%%

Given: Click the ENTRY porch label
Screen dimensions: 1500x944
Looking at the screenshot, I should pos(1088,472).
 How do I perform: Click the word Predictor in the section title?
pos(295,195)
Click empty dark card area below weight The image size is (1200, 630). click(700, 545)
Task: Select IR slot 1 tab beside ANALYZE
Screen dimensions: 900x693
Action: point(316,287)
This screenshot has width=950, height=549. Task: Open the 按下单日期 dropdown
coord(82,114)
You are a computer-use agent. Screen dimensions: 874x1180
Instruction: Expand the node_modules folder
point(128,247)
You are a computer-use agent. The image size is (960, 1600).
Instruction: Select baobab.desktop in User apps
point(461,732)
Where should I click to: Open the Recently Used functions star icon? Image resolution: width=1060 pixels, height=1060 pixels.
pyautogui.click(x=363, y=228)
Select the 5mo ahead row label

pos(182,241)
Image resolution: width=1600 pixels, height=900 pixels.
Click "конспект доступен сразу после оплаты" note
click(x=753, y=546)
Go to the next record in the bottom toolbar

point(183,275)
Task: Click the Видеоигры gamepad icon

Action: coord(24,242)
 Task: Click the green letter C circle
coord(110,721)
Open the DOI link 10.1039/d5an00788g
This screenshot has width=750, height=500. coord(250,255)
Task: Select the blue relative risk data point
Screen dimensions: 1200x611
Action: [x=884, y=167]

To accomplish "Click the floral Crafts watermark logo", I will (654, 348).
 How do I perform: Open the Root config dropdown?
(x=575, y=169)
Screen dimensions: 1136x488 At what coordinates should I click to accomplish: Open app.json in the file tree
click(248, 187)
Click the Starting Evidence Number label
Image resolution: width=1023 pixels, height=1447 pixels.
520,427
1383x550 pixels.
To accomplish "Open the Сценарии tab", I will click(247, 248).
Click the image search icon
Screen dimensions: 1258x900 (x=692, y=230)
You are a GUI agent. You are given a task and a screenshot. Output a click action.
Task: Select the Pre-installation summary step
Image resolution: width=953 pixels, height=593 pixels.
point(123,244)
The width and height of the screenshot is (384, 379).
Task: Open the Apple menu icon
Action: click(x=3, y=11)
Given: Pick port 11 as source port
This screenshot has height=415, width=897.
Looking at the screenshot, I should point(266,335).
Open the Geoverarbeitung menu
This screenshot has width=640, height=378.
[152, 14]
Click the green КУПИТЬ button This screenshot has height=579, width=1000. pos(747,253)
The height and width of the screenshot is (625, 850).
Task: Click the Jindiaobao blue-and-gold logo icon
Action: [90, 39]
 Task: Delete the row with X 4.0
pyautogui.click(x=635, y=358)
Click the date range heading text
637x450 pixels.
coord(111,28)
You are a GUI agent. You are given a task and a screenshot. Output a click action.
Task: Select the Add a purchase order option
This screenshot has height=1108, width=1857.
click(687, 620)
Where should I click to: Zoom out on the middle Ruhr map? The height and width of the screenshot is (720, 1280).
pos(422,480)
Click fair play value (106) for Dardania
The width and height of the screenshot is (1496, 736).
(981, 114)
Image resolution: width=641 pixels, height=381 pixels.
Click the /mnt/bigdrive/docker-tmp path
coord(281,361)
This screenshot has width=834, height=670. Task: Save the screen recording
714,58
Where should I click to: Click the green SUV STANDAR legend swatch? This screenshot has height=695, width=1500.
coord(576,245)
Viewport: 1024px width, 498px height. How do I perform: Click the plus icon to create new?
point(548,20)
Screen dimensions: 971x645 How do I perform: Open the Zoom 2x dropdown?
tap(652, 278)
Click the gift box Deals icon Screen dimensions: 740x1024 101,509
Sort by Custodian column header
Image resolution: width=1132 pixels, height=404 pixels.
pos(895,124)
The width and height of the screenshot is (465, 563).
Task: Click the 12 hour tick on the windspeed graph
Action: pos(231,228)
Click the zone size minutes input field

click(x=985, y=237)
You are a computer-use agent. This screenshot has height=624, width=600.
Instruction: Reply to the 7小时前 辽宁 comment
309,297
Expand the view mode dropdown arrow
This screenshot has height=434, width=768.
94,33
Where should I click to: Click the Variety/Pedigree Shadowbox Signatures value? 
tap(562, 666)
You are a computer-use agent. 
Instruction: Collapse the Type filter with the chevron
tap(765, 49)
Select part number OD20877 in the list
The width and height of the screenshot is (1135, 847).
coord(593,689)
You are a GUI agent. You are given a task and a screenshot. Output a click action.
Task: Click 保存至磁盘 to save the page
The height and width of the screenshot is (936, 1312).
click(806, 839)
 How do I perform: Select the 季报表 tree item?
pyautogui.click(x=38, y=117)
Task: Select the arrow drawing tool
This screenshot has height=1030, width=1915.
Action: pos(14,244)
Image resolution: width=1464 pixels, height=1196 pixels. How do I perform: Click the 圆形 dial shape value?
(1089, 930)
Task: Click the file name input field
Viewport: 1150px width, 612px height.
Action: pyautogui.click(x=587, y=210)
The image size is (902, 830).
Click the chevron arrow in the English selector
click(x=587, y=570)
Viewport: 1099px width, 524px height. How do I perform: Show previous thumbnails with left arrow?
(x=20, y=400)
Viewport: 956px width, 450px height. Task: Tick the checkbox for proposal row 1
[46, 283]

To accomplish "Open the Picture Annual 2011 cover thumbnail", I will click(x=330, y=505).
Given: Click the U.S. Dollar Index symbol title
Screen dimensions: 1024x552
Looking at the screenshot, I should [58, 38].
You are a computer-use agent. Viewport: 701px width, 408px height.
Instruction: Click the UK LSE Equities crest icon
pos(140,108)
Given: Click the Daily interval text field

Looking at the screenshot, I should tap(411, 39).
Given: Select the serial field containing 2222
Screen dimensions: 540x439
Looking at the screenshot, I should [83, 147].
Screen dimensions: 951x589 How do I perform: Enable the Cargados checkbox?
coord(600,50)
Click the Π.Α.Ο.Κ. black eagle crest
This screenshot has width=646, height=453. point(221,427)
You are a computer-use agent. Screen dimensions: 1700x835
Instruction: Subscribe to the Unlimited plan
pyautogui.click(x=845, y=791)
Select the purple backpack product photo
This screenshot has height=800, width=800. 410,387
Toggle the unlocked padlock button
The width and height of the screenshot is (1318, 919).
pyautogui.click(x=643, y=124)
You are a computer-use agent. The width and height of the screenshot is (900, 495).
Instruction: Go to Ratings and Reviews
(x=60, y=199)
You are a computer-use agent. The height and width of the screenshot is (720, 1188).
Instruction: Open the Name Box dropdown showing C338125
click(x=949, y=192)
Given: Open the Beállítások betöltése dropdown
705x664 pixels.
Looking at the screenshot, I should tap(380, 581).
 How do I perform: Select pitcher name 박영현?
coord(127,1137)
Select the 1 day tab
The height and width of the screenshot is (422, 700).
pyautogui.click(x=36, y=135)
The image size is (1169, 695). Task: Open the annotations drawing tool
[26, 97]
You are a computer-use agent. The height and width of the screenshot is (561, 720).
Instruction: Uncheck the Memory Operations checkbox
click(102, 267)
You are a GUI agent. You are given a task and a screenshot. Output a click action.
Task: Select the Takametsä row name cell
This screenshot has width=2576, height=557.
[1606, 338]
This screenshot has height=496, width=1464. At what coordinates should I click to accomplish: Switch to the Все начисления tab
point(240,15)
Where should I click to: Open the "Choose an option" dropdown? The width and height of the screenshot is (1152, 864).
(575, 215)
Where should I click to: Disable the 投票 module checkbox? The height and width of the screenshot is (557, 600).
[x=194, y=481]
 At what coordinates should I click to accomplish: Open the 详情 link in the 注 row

%%

> _TASK GOAL_: Take the material above and set it down again exactly.

> _RESPONSE FOR THIS EXERCISE_:
Given: Click the ENTRY porch label
Screen dimensions: 1500x944
Looking at the screenshot, I should pos(1088,472).
 How do I perform: Click the word Predictor in the section title?
pos(295,195)
Click empty dark card area below weight The image size is (1200, 630). click(700, 545)
Task: Select IR slot 1 tab beside ANALYZE
Screen dimensions: 900x693
Action: point(316,287)
This screenshot has width=950, height=549. Task: Open the 按下单日期 dropdown
coord(82,114)
You are a computer-use agent. Screen dimensions: 874x1180
Instruction: Expand the node_modules folder
point(128,247)
You are a computer-use agent. The image size is (960, 1600).
Instruction: Select baobab.desktop in User apps
point(461,732)
Where should I click to: Open the Recently Used functions star icon? Image resolution: width=1060 pixels, height=1060 pixels.
pyautogui.click(x=363, y=228)
Select the 5mo ahead row label

pos(182,241)
Image resolution: width=1600 pixels, height=900 pixels.
Click "конспект доступен сразу после оплаты" note
click(x=753, y=546)
Go to the next record in the bottom toolbar

point(183,275)
Task: Click the Видеоигры gamepad icon

Action: coord(24,242)
 Task: Click the green letter C circle
coord(110,721)
Open the DOI link 10.1039/d5an00788g
This screenshot has width=750, height=500. coord(250,255)
Task: Select the blue relative risk data point
Screen dimensions: 1200x611
Action: [x=884, y=167]

To accomplish "Click the floral Crafts watermark logo", I will (654, 348).
 How do I perform: Open the Root config dropdown?
(x=575, y=169)
Screen dimensions: 1136x488 At what coordinates should I click to accomplish: Open app.json in the file tree
click(248, 187)
Click the Starting Evidence Number label
Image resolution: width=1023 pixels, height=1447 pixels.
520,427
1383x550 pixels.
To accomplish "Open the Сценарии tab", I will click(247, 248).
Click the image search icon
Screen dimensions: 1258x900 (x=692, y=230)
You are a GUI agent. You are given a task and a screenshot. Output a click action.
Task: Select the Pre-installation summary step
Image resolution: width=953 pixels, height=593 pixels.
point(123,244)
The width and height of the screenshot is (384, 379).
Task: Open the Apple menu icon
Action: click(x=3, y=11)
Given: Pick port 11 as source port
This screenshot has height=415, width=897.
Looking at the screenshot, I should point(266,335).
Open the Geoverarbeitung menu
This screenshot has width=640, height=378.
[152, 14]
Click the green КУПИТЬ button This screenshot has height=579, width=1000. pos(747,253)
The height and width of the screenshot is (625, 850).
Task: Click the Jindiaobao blue-and-gold logo icon
Action: [90, 39]
 Task: Delete the row with X 4.0
pyautogui.click(x=635, y=358)
Click the date range heading text
637x450 pixels.
coord(111,28)
You are a GUI agent. You are given a task and a screenshot. Output a click action.
Task: Select the Add a purchase order option
This screenshot has height=1108, width=1857.
click(687, 620)
Where should I click to: Zoom out on the middle Ruhr map? The height and width of the screenshot is (720, 1280).
pos(422,480)
Click fair play value (106) for Dardania
The width and height of the screenshot is (1496, 736).
(981, 114)
Image resolution: width=641 pixels, height=381 pixels.
Click the /mnt/bigdrive/docker-tmp path
coord(281,361)
This screenshot has width=834, height=670. Task: Save the screen recording
714,58
Where should I click to: Click the green SUV STANDAR legend swatch? This screenshot has height=695, width=1500.
coord(576,245)
Viewport: 1024px width, 498px height. How do I perform: Click the plus icon to create new?
point(548,20)
Screen dimensions: 971x645 How do I perform: Open the Zoom 2x dropdown?
tap(652, 278)
Click the gift box Deals icon Screen dimensions: 740x1024 101,509
Sort by Custodian column header
Image resolution: width=1132 pixels, height=404 pixels.
pos(895,124)
The width and height of the screenshot is (465, 563).
Task: Click the 12 hour tick on the windspeed graph
Action: pos(231,228)
Click the zone size minutes input field

click(x=985, y=237)
You are a computer-use agent. This screenshot has height=624, width=600.
Instruction: Reply to the 7小时前 辽宁 comment
309,297
Expand the view mode dropdown arrow
This screenshot has height=434, width=768.
94,33
Where should I click to: Click the Variety/Pedigree Shadowbox Signatures value? 
tap(562, 666)
You are a computer-use agent. 
Instruction: Collapse the Type filter with the chevron
tap(765, 49)
Select part number OD20877 in the list
The width and height of the screenshot is (1135, 847).
coord(593,689)
You are a GUI agent. You are given a task and a screenshot. Output a click action.
Task: Click 保存至磁盘 to save the page
The height and width of the screenshot is (936, 1312).
click(806, 839)
 How do I perform: Select the 季报表 tree item?
pyautogui.click(x=38, y=117)
Task: Select the arrow drawing tool
This screenshot has height=1030, width=1915.
Action: pos(14,244)
Image resolution: width=1464 pixels, height=1196 pixels. How do I perform: Click the 圆形 dial shape value?
(1089, 930)
Task: Click the file name input field
Viewport: 1150px width, 612px height.
Action: pyautogui.click(x=587, y=210)
The image size is (902, 830).
Click the chevron arrow in the English selector
click(x=587, y=570)
Viewport: 1099px width, 524px height. How do I perform: Show previous thumbnails with left arrow?
(x=20, y=400)
Viewport: 956px width, 450px height. Task: Tick the checkbox for proposal row 1
[46, 283]

To accomplish "Open the Picture Annual 2011 cover thumbnail", I will click(x=330, y=505).
Given: Click the U.S. Dollar Index symbol title
Screen dimensions: 1024x552
Looking at the screenshot, I should [58, 38].
You are a computer-use agent. Viewport: 701px width, 408px height.
Instruction: Click the UK LSE Equities crest icon
pos(140,108)
Given: Click the Daily interval text field

Looking at the screenshot, I should tap(411, 39).
Given: Select the serial field containing 2222
Screen dimensions: 540x439
Looking at the screenshot, I should [83, 147].
Screen dimensions: 951x589 How do I perform: Enable the Cargados checkbox?
coord(600,50)
Click the Π.Α.Ο.Κ. black eagle crest
This screenshot has width=646, height=453. point(221,427)
You are a computer-use agent. Screen dimensions: 1700x835
Instruction: Subscribe to the Unlimited plan
pyautogui.click(x=845, y=791)
Select the purple backpack product photo
This screenshot has height=800, width=800. 410,387
Toggle the unlocked padlock button
The width and height of the screenshot is (1318, 919).
pyautogui.click(x=643, y=124)
You are a computer-use agent. The width and height of the screenshot is (900, 495).
Instruction: Go to Ratings and Reviews
(x=60, y=199)
You are a computer-use agent. The height and width of the screenshot is (720, 1188).
Instruction: Open the Name Box dropdown showing C338125
click(x=949, y=192)
Given: Open the Beállítások betöltése dropdown
705x664 pixels.
Looking at the screenshot, I should tap(380, 581).
 How do I perform: Select pitcher name 박영현?
coord(127,1137)
Select the 1 day tab
The height and width of the screenshot is (422, 700).
pyautogui.click(x=36, y=135)
The image size is (1169, 695). Task: Open the annotations drawing tool
[26, 97]
You are a computer-use agent. The height and width of the screenshot is (561, 720).
Instruction: Uncheck the Memory Operations checkbox
click(102, 267)
You are a GUI agent. You are given a task and a screenshot. Output a click action.
Task: Select the Takametsä row name cell
This screenshot has width=2576, height=557.
[1606, 338]
This screenshot has height=496, width=1464. At what coordinates should I click to accomplish: Switch to the Все начисления tab
point(240,15)
Where should I click to: Open the "Choose an option" dropdown? The width and height of the screenshot is (1152, 864).
(575, 215)
Where should I click to: Disable the 投票 module checkbox? The height and width of the screenshot is (557, 600).
[x=194, y=481]
 At what coordinates should I click to accomplish: Open the 详情 link in the 注 row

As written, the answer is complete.